En reiteradas oportunidades el cardenal Raúl Primatesta, de quien fuera estrecho colaborador, había intentado llevar a Martorell al Episcopado. No lo logró a pesar de la influencia que el difunto cardenal tenía tanto en Roma como aquí. Al parecer, en quienes tuvieron que tomar la decisión pesó siempre la pésima reputación que Martorell tiene, no sólo por la amistad con Alfredo Yabrán, que él reivindica hasta hoy, sino por cuestiones nunca aclaradas respecto de turbios manejos económicos en el Arzobispado de Córdoba.
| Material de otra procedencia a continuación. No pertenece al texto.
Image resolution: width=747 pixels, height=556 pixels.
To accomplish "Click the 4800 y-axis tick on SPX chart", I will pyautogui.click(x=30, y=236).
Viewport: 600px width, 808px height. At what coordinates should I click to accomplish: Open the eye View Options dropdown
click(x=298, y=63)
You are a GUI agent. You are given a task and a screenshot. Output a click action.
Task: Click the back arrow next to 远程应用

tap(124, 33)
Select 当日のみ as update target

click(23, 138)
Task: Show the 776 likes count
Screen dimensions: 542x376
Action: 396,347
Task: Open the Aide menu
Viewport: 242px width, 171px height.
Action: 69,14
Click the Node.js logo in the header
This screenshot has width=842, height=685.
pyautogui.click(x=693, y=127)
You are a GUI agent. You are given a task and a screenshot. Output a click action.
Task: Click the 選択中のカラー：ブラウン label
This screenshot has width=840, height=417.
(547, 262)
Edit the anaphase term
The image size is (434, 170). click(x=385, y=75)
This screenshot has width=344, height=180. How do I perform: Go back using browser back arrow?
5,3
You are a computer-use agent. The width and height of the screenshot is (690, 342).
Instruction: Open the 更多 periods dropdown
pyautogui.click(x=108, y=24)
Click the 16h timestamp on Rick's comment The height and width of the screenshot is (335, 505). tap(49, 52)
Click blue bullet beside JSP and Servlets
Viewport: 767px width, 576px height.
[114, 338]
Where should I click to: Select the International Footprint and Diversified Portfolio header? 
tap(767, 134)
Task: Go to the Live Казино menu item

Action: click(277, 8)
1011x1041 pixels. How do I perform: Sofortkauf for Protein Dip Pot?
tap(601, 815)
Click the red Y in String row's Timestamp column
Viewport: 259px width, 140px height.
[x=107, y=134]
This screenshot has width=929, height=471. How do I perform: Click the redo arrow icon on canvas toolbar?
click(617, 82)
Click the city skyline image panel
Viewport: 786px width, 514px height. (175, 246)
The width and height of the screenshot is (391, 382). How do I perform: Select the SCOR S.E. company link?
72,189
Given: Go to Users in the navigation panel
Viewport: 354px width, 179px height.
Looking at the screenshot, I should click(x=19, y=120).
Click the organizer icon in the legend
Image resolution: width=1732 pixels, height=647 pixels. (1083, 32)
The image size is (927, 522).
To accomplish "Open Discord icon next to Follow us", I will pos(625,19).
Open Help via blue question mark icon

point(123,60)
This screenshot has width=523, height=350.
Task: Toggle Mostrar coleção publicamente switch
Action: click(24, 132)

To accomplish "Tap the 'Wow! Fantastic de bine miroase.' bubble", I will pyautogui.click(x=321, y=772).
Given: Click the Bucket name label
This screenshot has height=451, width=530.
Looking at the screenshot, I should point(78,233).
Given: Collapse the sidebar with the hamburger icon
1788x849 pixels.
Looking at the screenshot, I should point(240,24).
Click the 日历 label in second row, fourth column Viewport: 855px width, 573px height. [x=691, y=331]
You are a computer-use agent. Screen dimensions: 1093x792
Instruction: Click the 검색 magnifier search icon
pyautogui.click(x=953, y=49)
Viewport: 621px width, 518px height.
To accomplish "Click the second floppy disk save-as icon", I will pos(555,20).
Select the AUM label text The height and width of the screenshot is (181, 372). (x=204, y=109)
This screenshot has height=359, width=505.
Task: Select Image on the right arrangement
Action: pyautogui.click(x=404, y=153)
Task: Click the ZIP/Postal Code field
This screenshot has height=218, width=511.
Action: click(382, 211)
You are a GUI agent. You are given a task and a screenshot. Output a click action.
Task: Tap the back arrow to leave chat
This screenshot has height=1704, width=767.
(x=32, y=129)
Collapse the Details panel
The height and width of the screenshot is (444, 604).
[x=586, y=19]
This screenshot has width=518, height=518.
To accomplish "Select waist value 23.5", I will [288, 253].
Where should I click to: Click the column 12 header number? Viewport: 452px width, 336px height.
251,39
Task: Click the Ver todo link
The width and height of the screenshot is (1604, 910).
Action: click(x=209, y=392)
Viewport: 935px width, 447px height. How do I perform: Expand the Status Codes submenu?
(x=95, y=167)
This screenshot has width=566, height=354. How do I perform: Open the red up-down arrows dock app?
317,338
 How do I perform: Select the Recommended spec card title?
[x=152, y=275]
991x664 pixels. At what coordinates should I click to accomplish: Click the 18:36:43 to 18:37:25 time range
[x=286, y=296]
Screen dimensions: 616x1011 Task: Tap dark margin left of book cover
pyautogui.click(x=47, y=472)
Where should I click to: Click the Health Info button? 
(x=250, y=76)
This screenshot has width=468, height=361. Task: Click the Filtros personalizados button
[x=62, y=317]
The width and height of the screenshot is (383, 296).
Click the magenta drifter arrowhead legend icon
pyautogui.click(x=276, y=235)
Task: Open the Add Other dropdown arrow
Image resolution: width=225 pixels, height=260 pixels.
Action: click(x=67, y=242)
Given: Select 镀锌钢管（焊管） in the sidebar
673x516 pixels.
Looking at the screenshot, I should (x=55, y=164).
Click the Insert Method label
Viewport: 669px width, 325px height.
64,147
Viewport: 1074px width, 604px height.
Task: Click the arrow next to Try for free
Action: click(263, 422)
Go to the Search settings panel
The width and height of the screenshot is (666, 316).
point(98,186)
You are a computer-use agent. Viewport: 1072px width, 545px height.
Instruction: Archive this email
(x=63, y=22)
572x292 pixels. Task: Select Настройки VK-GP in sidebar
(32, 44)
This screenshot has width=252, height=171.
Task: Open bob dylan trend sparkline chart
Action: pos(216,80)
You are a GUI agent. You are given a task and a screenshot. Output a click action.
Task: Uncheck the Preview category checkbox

Martorell fue ecónomo y apoderado general del Arzobispado entre 1980 y 1987 y después de esa fecha y hasta 1998 ejerció el importantísimo cargo de vicario general de la arquidiócesis, virtual número dos de Primatesta. En la Iglesia de Córdoba no se habla bien de Martorell. “Yo no fui”, parecen decir ahora muchos de los obispos argentinos, desde los más encumbrados hasta los recién llegados, cuando se les consulta sobre las razones que avalan la designación de Martorell. Otros, sin respuestas a la vista, se preguntan acerca de quién “apadrinó” a Martorell para llegar hasta la mitra. Alguien fue, dentro de la Iglesia y dentro del Episcopado. Nadie llega a obispo sin respaldos, locales o romanos.

El episodio parece ser un capítulo más de una interna interminable (con activa participación romana) dentro de la Iglesia Católica argentina. Habrá que analizar y buscar más información para determinar quién ganó y quién perdió en este caso y, por esa vía, saber también cuáles pueden ser las repercusiones para la relación entre el Gobierno y la jerarquía eclesiástica.

Mientras tanto en Iguazú los curas, las monjas y los dirigentes laicos de la Iglesia que desde hace veinte años conduce Joaquín Piña saben que ellos han perdido una batalla. El Vaticano les ha impuesto como obispo a alguien que está en los antípodas de quien fue hasta ahora su pastor y que, por ser el primer obispo de esa diócesis, delineó una Iglesia comprometida con los pobres, con los pueblos originarios y, en general, con los derechos humanos. Saben que perdieron una batalla institucional. Sabían que les podía pasar. Esperaban que no ocurriera. Y ahora están dispuestos a resistir, a dar batalla, para mantener el perfil pastoral de la Iglesia que ayudaron a construir.